→ **ABOUT THIS EXERCISE**:
Examine the entries and show every line in which the word "target" is found.

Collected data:
»»

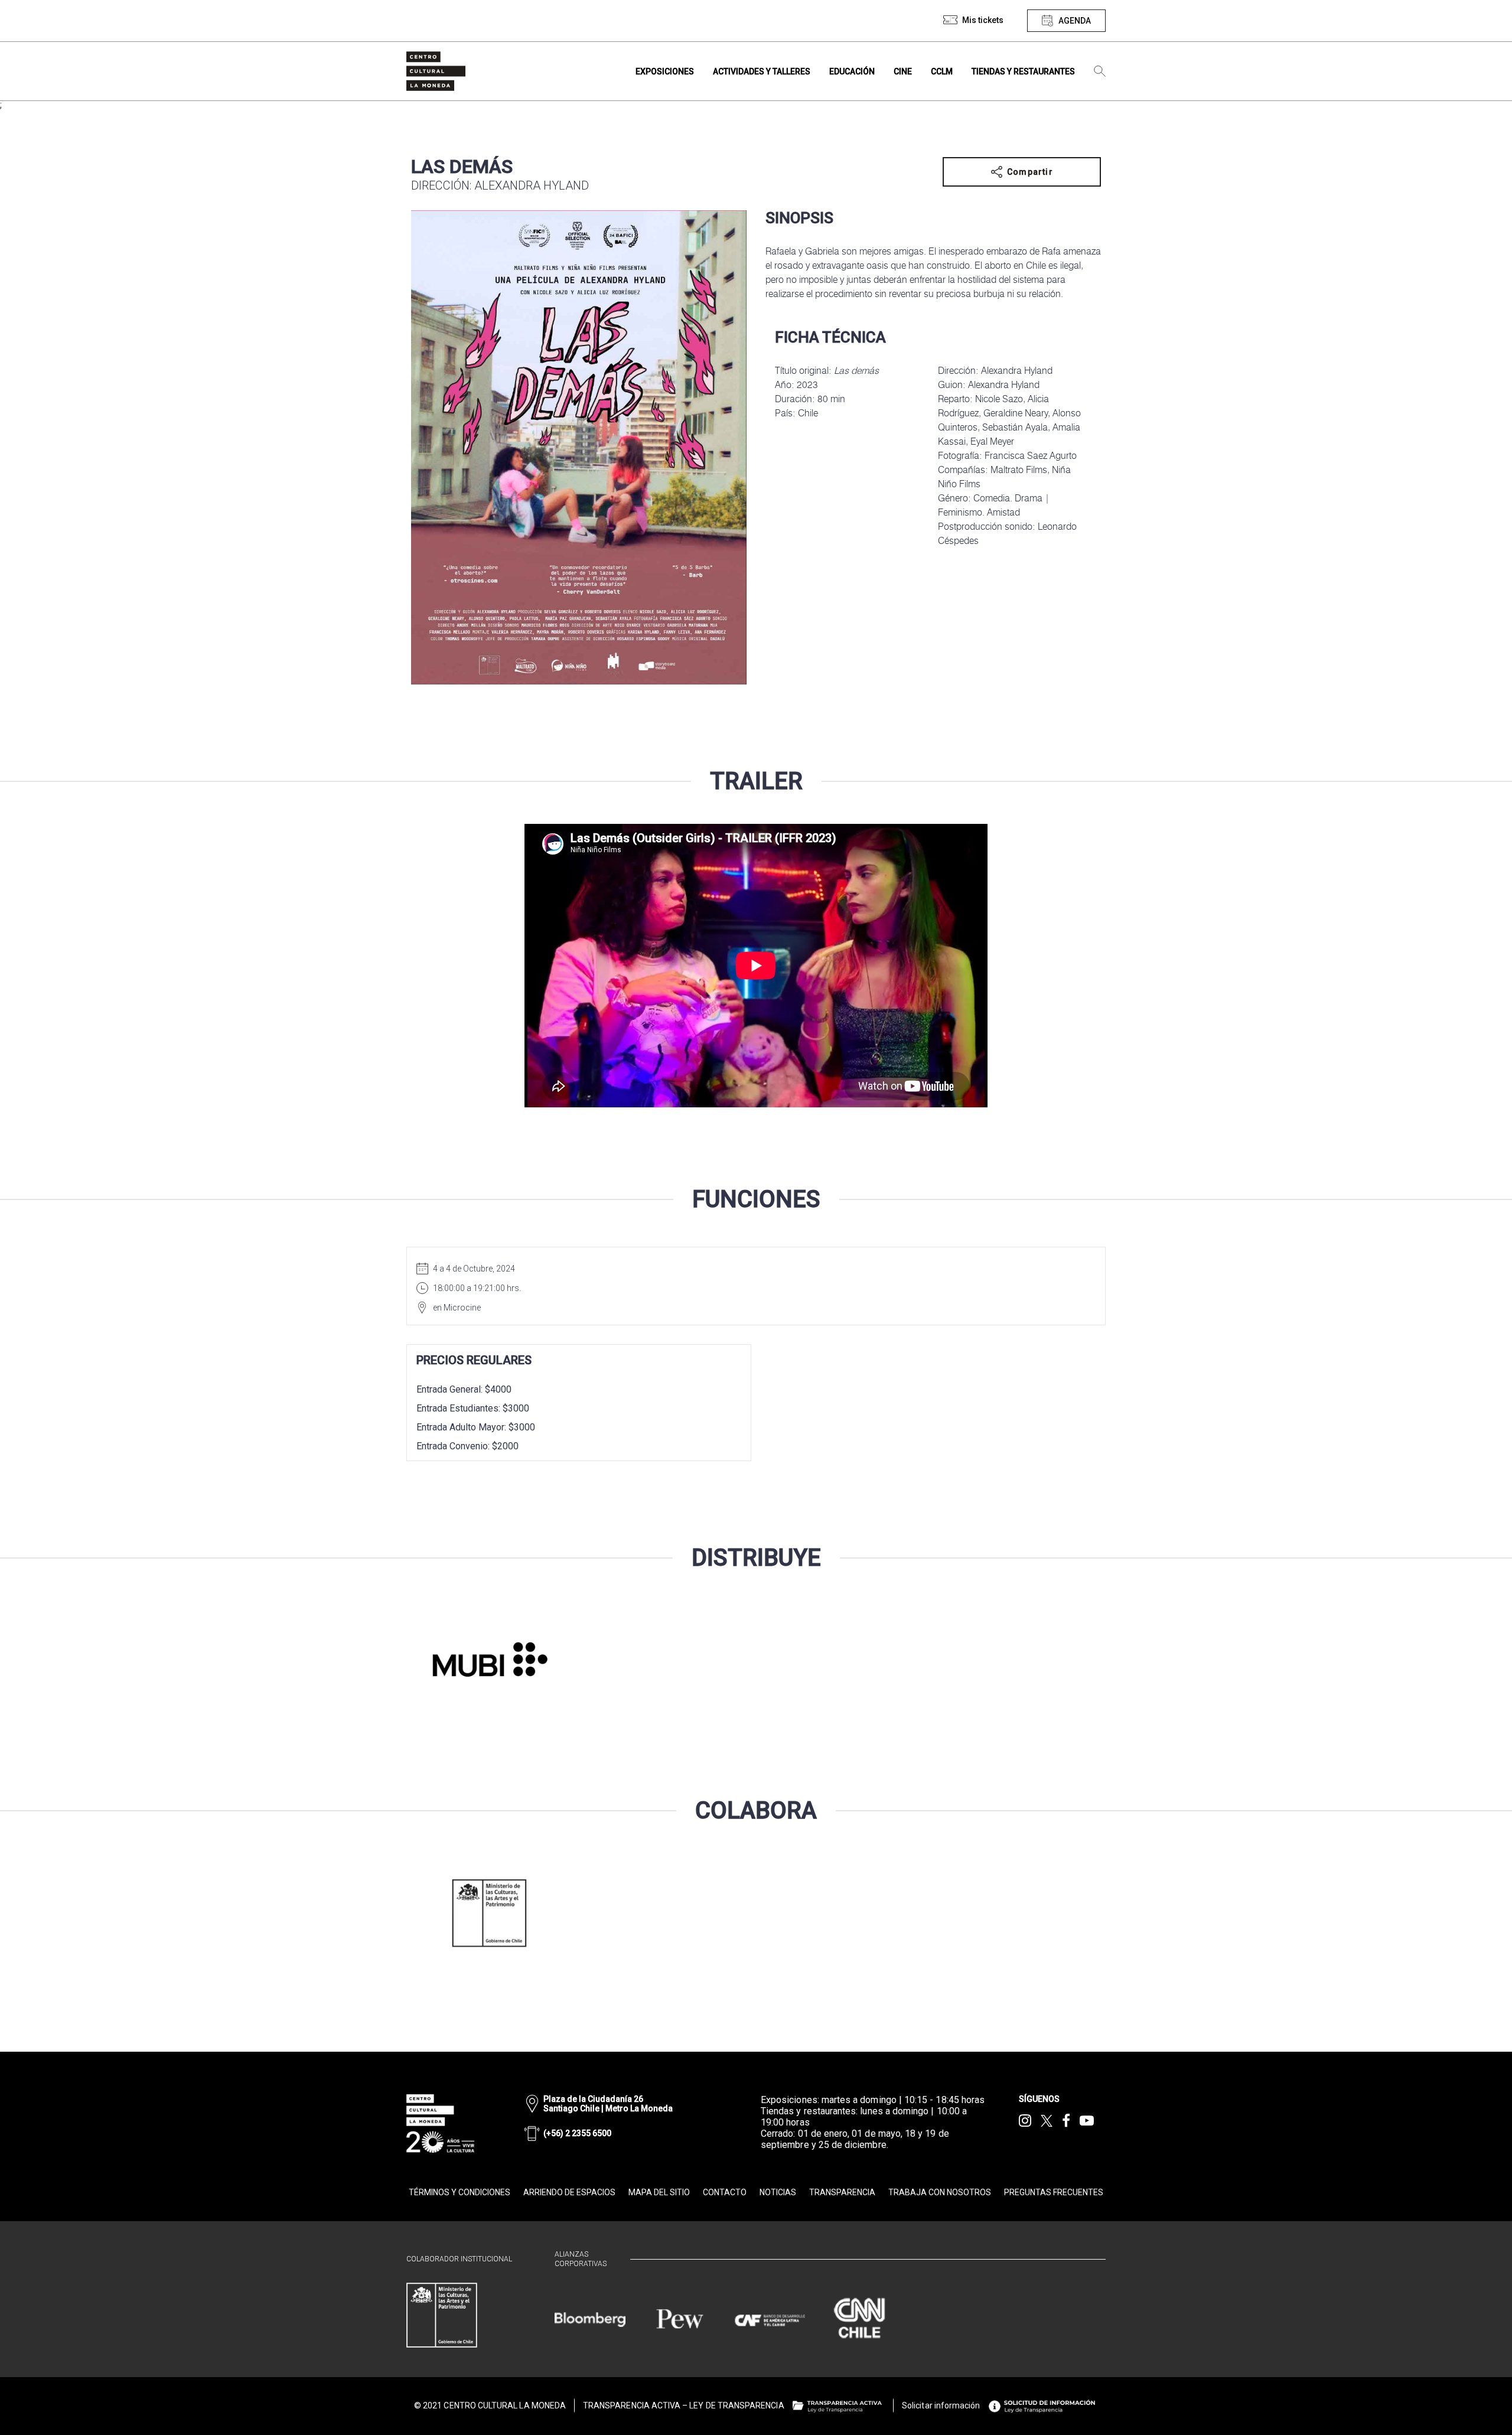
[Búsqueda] (1100, 71)
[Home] (435, 71)
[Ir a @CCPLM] (1025, 2121)
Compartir (1030, 172)
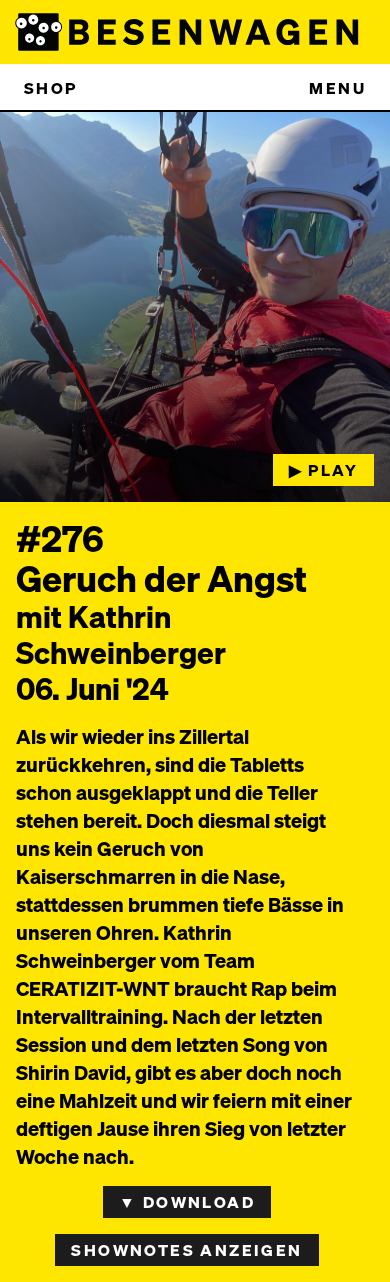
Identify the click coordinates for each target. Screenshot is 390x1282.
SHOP (51, 87)
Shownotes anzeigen (186, 1249)
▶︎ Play (323, 469)
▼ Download (187, 1201)
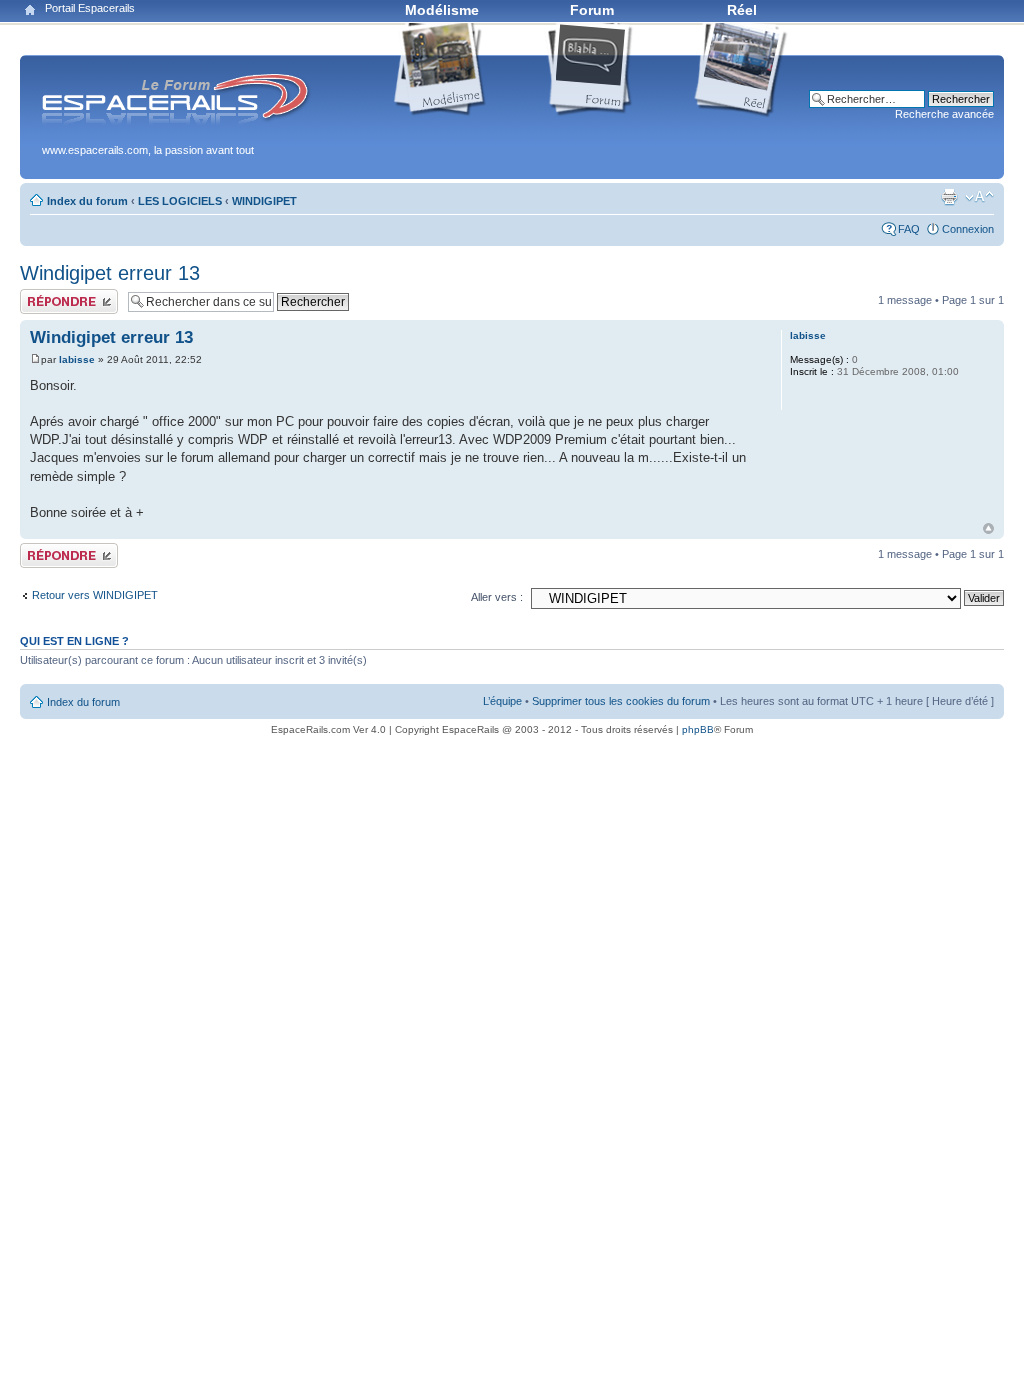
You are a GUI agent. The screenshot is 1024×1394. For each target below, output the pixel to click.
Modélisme (442, 10)
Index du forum (87, 201)
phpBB (698, 729)
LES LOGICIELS (180, 201)
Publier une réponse (68, 295)
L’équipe (502, 701)
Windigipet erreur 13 (110, 273)
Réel (742, 10)
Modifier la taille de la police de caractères (979, 197)
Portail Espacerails (90, 8)
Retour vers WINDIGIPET (95, 595)
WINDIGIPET (264, 201)
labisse (77, 359)
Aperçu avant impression (949, 197)
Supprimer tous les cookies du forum (621, 701)
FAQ (909, 229)
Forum (592, 10)
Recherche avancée (944, 114)
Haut (988, 528)
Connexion (968, 229)
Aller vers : (497, 597)
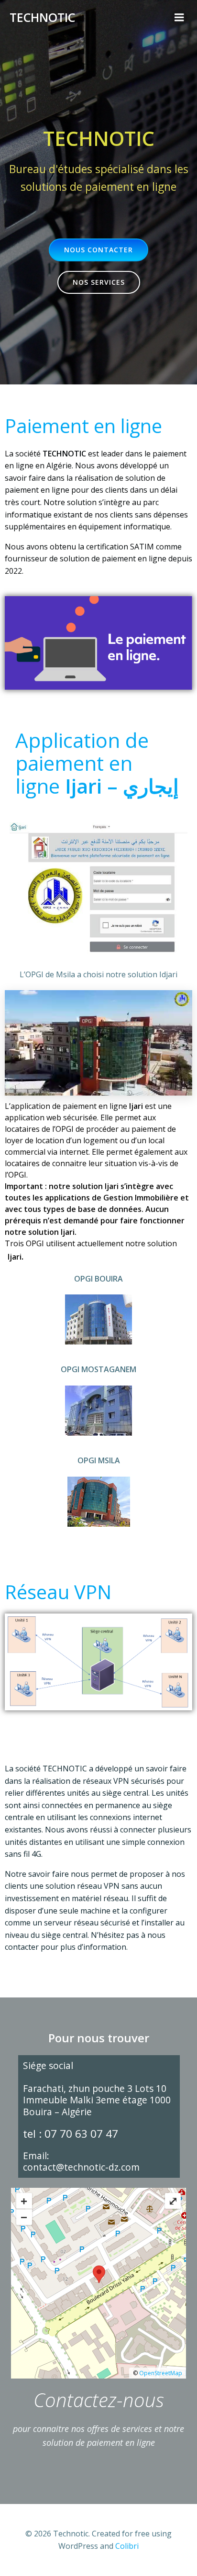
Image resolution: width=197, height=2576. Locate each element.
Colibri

««

→ **REPLY TO THE TASK**:
Identify the click coordinates for each target. Screenshot is 390x1282.
You are a GUI agent. The screenshot is 1024×1394. For each target below, output the pixel to click.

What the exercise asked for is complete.